The comeback kid
2008-10-17 09:18
Alistair Fairweather
Say the name MySpace to most technophiles and they'll roll their eyes at you: "MySpace? So 2006! Haven't you heard of Facebook?"
It's true that MySpace teems with spammers, strippers and weirdoes, and that its younger, preppier competitor always seems to be one step ahead.
So when MySpace launched a self-service advertising platform (called "My Ads") last week, it seemed a bit like putting lipstick on a pig.
But a closer look reveals something surprising: MySpace is actually making money, lots of it. It made around $800m in its last financial year (which ended in June), and turned a profit - something unheard of in social networking.
Facebook, on the other hand, will be lucky to make half that, despite the fact that it recently surpassed MySpace in worldwide audience figures.
And while My Ads may seem like a lame copy of Facebook's much praised self-service advertising platform, it's full of the kind of subtle differences that could end up changing the game.
Targeting users
For one thing it allows "display" (ie image based) advertising and doesn't restrict users to text like Facebook does. They've also deliberately pitched the system at small businesses and individuals - allowing you to spend as little as $25 at a time.
But the killer feature is the way it lets advertisers zero in on their intended audience. Where Facebook allows you to target users based on what they say they like, MySpace targets them based on what they do.
A case in point: Facebook needs you to tell it you like indie rock bands, where MySpace only need you to visit a few band profiles before it connects the dots.
This difference may seem so slight as to be irrelevant but remember that the world's only internet superpower, Google, have based their entire business model around the way people behave and not around what they say.

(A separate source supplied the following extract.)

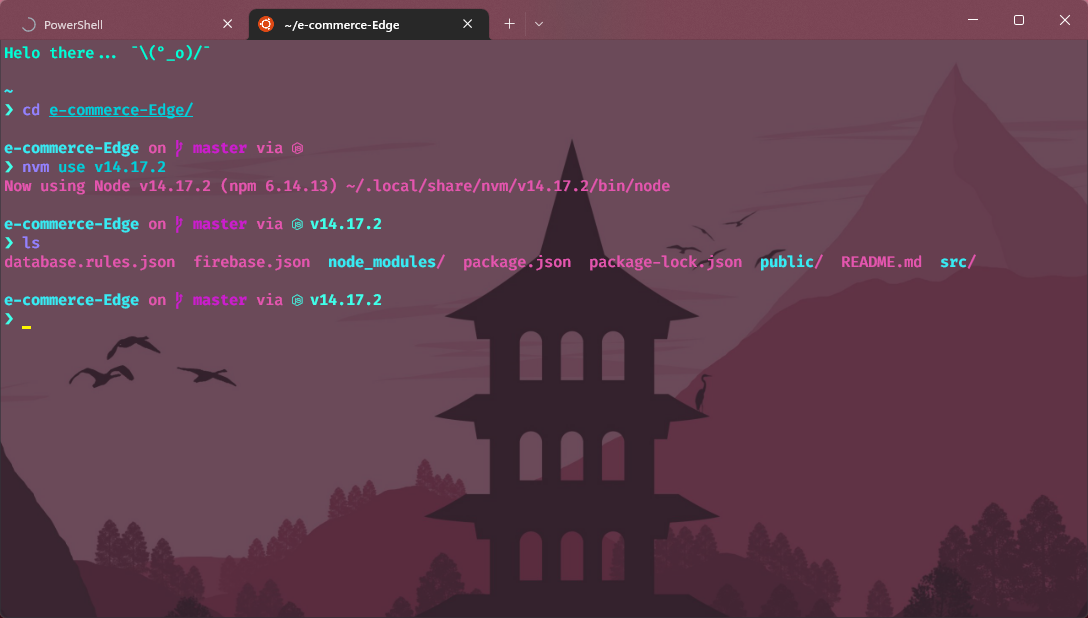
Task: Click the git branch icon beside master
Action: click(177, 147)
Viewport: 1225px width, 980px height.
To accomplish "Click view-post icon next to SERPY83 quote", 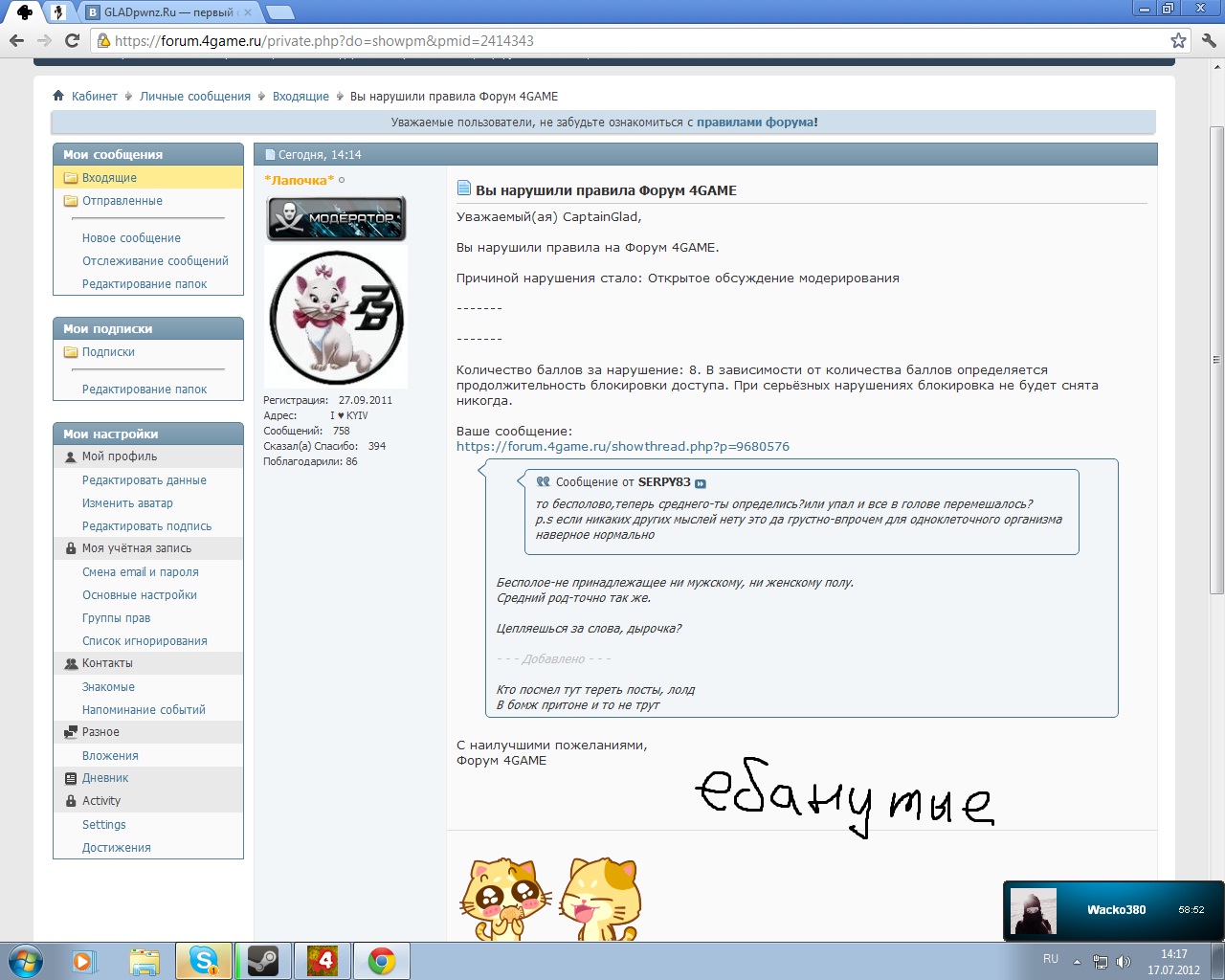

So is this the holy grail of social networking revenue? It all depends on the quality of the results My Ads can produce. In online advertising clicks are everything - an unclicked advert is a wasted advert.
One of the problems with social networks is, despite the tantalising opportunity to "micro-target" users, the click rates have so far been appalling in comparison with traditional media sites. If MySpace's targeting model can improve this, the whole industry will change.
There's another lesson beneath the surface here: glamour and good business don't always go hand in hand. Sure Facebook has hogged the limelight for the last two years, but they're still losing money.
Making advertisers take note
That will change soon enough (MySpace have a two-year head start on them after all), but if you believe all the hype, then MySpace was dead and buried 18 months ago.
South African internet users never really took to MySpace - at least not in the same way as they did to Facebook. This says as much about our national psyche as it does about the sites. We prefer nice, clean, safe Facebook to grungy, smutty, rough-n-ready MySpace.
But luckily there is room in the world for more than one preference, and MySpace has more than enough reasons to make advertisers sit up and take notice - 150 million reasons in fact.